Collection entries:
Start of Block
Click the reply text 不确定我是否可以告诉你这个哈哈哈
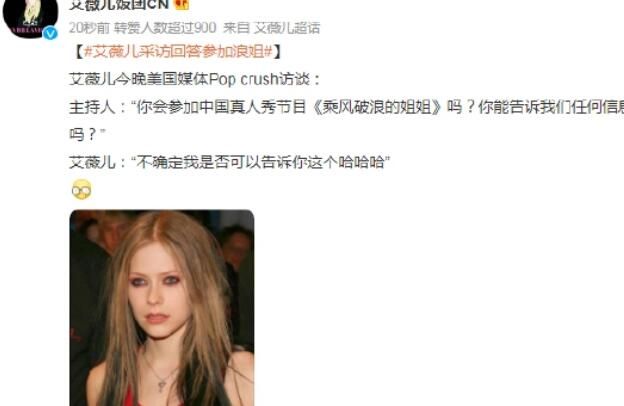[261, 162]
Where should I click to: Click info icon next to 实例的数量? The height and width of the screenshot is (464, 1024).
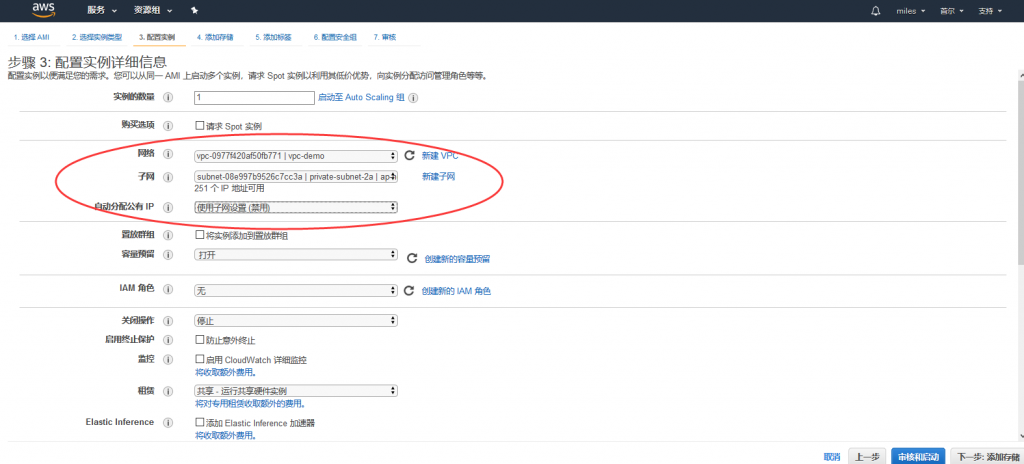[168, 98]
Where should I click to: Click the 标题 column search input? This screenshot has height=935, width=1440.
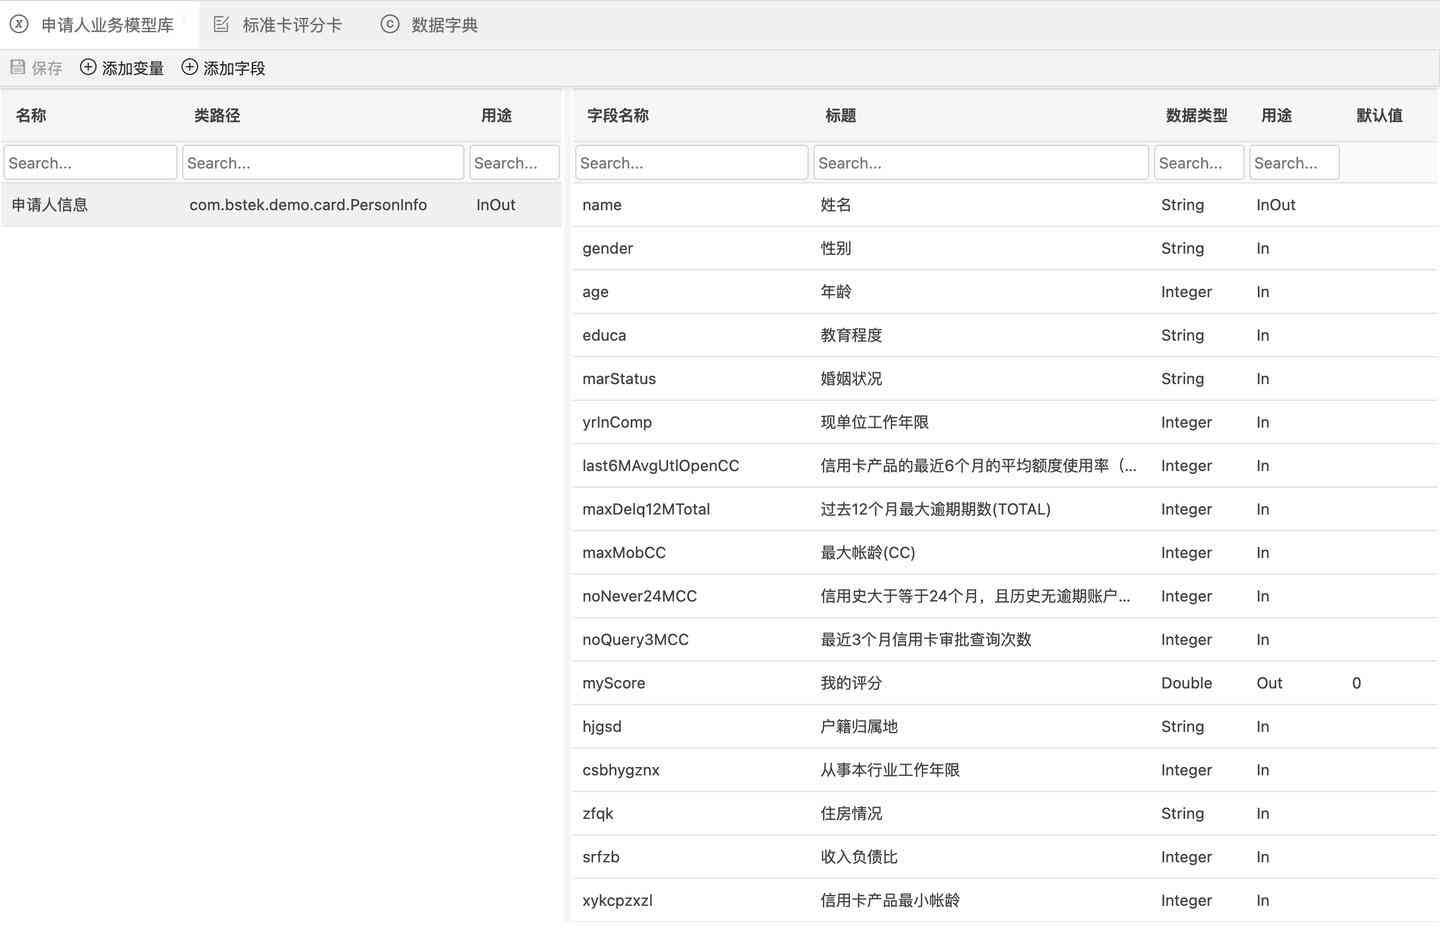tap(980, 163)
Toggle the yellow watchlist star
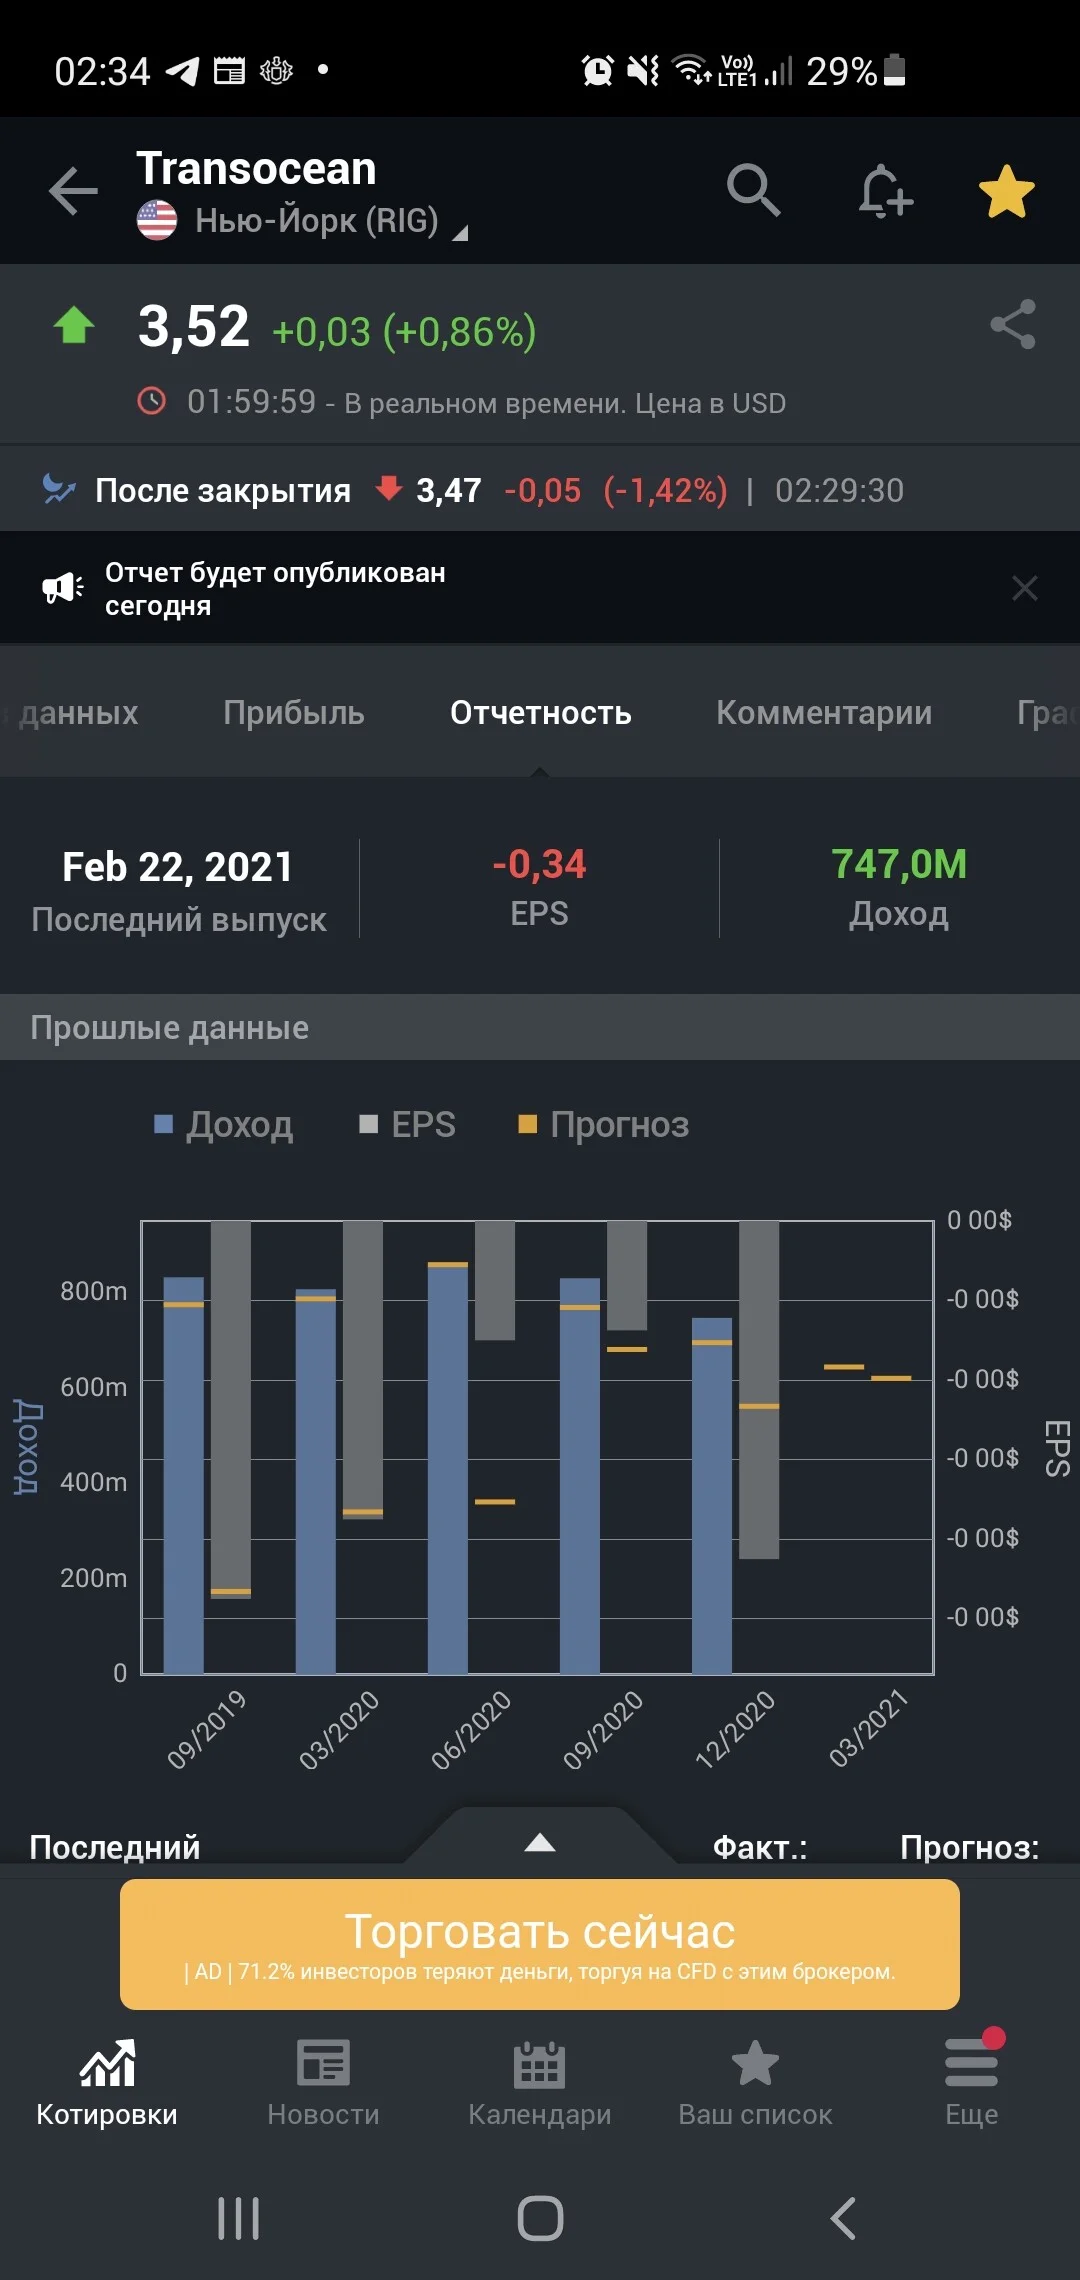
End of Block
> _Exercise aim_: Omit the pictures. Transcribe every record exactly.

> _Solution below_:
Click the reply text 不确定我是否可以告诉你这个哈哈哈
[261, 162]
Where should I click to: Click info icon next to 实例的数量? The height and width of the screenshot is (464, 1024).
[168, 98]
Where should I click to: Click the 标题 column search input? This screenshot has height=935, width=1440.
tap(980, 163)
Toggle the yellow watchlist star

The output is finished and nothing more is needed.